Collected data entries
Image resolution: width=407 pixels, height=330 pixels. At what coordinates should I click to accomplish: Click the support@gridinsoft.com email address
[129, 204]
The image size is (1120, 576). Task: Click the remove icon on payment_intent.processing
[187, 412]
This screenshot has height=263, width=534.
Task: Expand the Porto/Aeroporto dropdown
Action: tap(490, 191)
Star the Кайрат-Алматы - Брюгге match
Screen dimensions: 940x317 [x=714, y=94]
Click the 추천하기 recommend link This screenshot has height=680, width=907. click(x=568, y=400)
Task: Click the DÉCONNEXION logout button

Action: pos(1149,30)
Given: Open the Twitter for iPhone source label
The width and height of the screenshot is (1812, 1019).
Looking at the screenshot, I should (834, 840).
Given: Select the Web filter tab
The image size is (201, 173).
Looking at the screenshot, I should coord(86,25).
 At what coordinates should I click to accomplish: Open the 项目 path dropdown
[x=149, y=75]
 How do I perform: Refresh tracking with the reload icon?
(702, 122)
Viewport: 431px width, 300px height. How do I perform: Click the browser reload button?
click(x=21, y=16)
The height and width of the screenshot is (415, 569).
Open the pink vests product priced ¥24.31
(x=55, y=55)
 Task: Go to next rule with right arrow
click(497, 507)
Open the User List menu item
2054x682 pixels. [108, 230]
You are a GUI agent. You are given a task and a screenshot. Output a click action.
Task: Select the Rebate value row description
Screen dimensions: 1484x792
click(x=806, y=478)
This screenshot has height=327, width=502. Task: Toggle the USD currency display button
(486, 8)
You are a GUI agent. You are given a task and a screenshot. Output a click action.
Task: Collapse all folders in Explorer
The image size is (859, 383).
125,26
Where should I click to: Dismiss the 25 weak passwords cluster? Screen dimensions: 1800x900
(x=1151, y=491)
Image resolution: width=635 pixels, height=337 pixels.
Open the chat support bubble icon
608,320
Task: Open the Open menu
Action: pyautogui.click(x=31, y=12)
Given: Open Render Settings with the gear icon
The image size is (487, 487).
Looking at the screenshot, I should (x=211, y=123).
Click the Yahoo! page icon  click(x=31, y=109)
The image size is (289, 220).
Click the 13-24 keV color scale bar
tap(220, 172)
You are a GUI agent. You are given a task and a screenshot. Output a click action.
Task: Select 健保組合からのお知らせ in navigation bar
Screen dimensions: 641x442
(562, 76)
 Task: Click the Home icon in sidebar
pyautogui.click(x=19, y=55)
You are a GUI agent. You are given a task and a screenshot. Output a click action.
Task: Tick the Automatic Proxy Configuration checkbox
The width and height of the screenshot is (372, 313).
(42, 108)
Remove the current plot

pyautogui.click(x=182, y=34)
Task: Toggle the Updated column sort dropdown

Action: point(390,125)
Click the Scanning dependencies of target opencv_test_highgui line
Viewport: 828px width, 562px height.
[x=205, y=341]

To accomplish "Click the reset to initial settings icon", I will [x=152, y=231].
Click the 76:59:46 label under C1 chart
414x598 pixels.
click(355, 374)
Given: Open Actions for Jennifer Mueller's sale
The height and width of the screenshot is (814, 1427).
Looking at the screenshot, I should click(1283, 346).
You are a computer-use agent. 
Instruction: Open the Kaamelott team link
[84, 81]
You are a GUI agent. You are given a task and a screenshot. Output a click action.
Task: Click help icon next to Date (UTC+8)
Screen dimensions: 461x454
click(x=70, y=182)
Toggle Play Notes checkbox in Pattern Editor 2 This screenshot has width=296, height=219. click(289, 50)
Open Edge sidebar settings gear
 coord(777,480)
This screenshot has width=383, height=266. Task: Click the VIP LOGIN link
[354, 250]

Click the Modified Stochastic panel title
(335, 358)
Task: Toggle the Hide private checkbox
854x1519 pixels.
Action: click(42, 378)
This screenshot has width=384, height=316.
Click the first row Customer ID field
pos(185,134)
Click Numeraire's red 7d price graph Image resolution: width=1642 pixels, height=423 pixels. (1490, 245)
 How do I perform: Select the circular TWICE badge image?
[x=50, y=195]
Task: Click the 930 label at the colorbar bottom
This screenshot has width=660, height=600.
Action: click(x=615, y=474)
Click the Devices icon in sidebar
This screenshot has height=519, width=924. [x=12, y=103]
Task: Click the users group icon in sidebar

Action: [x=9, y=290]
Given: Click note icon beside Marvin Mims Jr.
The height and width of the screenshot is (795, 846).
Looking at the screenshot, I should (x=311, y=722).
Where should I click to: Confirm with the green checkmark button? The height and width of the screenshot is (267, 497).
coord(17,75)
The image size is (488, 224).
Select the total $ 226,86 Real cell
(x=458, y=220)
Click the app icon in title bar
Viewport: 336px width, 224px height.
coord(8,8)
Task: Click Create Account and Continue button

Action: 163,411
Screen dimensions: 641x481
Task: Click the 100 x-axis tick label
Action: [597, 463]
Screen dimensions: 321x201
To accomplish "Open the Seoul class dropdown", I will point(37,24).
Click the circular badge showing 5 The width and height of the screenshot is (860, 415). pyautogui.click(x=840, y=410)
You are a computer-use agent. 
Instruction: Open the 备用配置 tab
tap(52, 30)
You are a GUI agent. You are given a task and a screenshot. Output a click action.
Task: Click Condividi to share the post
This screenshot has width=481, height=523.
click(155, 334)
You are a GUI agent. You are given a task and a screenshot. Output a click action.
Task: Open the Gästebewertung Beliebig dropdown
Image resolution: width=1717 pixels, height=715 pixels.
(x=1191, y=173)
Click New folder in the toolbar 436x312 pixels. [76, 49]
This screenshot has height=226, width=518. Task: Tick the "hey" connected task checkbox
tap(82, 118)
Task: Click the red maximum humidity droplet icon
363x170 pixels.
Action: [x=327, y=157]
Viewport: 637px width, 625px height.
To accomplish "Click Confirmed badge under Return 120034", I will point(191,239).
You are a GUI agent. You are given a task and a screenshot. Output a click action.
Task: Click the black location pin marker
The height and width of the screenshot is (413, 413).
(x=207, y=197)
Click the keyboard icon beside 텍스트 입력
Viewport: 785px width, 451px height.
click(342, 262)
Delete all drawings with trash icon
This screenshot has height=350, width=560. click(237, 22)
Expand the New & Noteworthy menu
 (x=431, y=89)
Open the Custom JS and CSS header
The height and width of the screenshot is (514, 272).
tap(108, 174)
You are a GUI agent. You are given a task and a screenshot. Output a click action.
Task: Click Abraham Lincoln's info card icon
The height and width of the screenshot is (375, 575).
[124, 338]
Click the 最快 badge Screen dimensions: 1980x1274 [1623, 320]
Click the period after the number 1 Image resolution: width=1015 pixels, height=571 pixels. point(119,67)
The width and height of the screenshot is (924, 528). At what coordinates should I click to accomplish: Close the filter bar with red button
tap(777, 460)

> Activity
Which lines in the records contain the word "will"? Copy each one.

> Output of the task
To accomplish "Click the reset to initial settings icon", I will [x=152, y=231].
To accomplish "Open the Seoul class dropdown", I will point(37,24).
To accomplish "Click Confirmed badge under Return 120034", I will point(191,239).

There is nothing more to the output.